"the daytrader is dead" - AMTD CEO

Discussion in 'Trading' started by gaj, Dec 30, 2003.

  1. gaj

    gaj

    thus spoke joe moglia, ceo of ameritrade, who was on cnbc this morning.

    said:
    1) the avg ameritrade customer does 14 trades a year.
    2) he believes 95% of the people who daytraded in 99/00 blew themselves out.

    he said "daytraders make 200-300 trades *a day*".

    i can't think of one daytrader who'd be on ameritrade to daytrade. maybe the company they bought (datek), but definitely NOT ameritrade. i don't make anywhere near 200 trades a day, am definitely a daytrader, and would never, *ever* consider ameritrade as my broker.
     
  2. Cheese

    Cheese

    Perhaps Joe should stay CEO of Ameritrade since he doesn't know what daytrading is.

    Its not the number of trades; its that you always close all your positions, whether one or many, by the close of business each day .. nothing carried overnight. Thats daytrading.
     
  3. abogdan

    abogdan

    This industry is still full of dinosaurs that have lost their touch with current technology, trading models and even definitions. I have met one of the executives of Charles Schwab personally and was amazed by his stupidity. But for us, traders it is just another obstacle - to deal with all of these morons! Just for reference I have been day trading since 1993. I have started when Trade Station was a nightmare and people like Ken Robbins were teaching us the "art".
    Yes, I have lost money at the beginning! I've lost more than I could afford. It took me three years to get back and pay my debts.
    I paid well for my lessons. But, on the end, it was worth it.
    In my opinion, true day traders are alive and kicking and who ever is left us is fly-by-night - get-rich-quick kind of scam any way!
     
  4. its theses mooks from ameritrade schwab etc that give this profession a bad name.
     
  5. DT-waw

    DT-waw

    True, true, true... same situation in Poland.
     
  6. Don't be too hard on him, in the global sense, the species (daytraders) is much closer to extinction than at any time in the last ten years.
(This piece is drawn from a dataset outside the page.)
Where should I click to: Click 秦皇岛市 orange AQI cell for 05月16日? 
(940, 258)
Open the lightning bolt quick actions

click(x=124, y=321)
    I remember in 2000 my chiropractor begged me to tell him how to daytrade, ditto for my dentist, barber, gardener, a carpenter I hired, my brother-in-law, a guy who works in natural gas, a guy I met at the gym etc etc etc.

    Now if I mention I am a daytrader people react like I have a Sexually Transmitted Disease.

    There will always be diehards like us, but "daytrader" as we knew him in 1999 and 2000, before pattern daytrading rules and all that: that sub-species that ran around in that frenzy... is dead.
     
  7. Davo

    Davo

    gaj,

    I'm new relatively new to daytrading and I have my account with Ameritrade. They seem to be OK but I don't know what to compare them to (?).

    What is the advantage of switching to a direct access broker for daytrading stocks?? I would certainly appreciate any advice from anyone out there.

    Thanks!
     
  8. speed and transaction costs
     
  9. You think you have learned your lessons ... that's the great error because you shouldn't have learned all lessons notably about some very rare events you only encounter in 10 or 20 years of a carreer :D. The number of daytraders just follow market's cycle: when market is up their number is up. Those who have more experience and have learned the lessons will eat the newbies that are constantly arriving and risk to be eaten themselves much later by the bigger and more experienced ones ... when they think they have learned ALL the lessons :). Newbies (especially with "superabundant gullibility") are necessary for bubbles :

    http://www.elitetrader.com/vb/showthread.php?s=&threadid=26426

    "Market's Buble, interest rate and population's rate growth studies by economists
    From the book "Financial market and modelisation of stock market's return" - a doctorate thesis only in french - it is said that two researchers have shown that on markets where the number of unlimited life agents is finished rational bubble can only appear if there are entries of new agents. An another researcher has built upon more realistic basis an imbricated generation model with finite horizons and has obtained the interesting result that the condition for a bubble to appear is that the rate growth of population must be superior to the long term real interest rate.

    This explains the well known fact that stock market follows demography fondamentally (at long term). Also this could explain why futures industry and stock market in general need ... a great number of newbies pigeons - all the more so that real interest rate is high which shows that the interest rate is not neutral in the intensity of the phenomena."

     
  10. I have some doubt about that, the occidental rate growth are well below the interest rate since many years (decades) and we have seen some bubbles.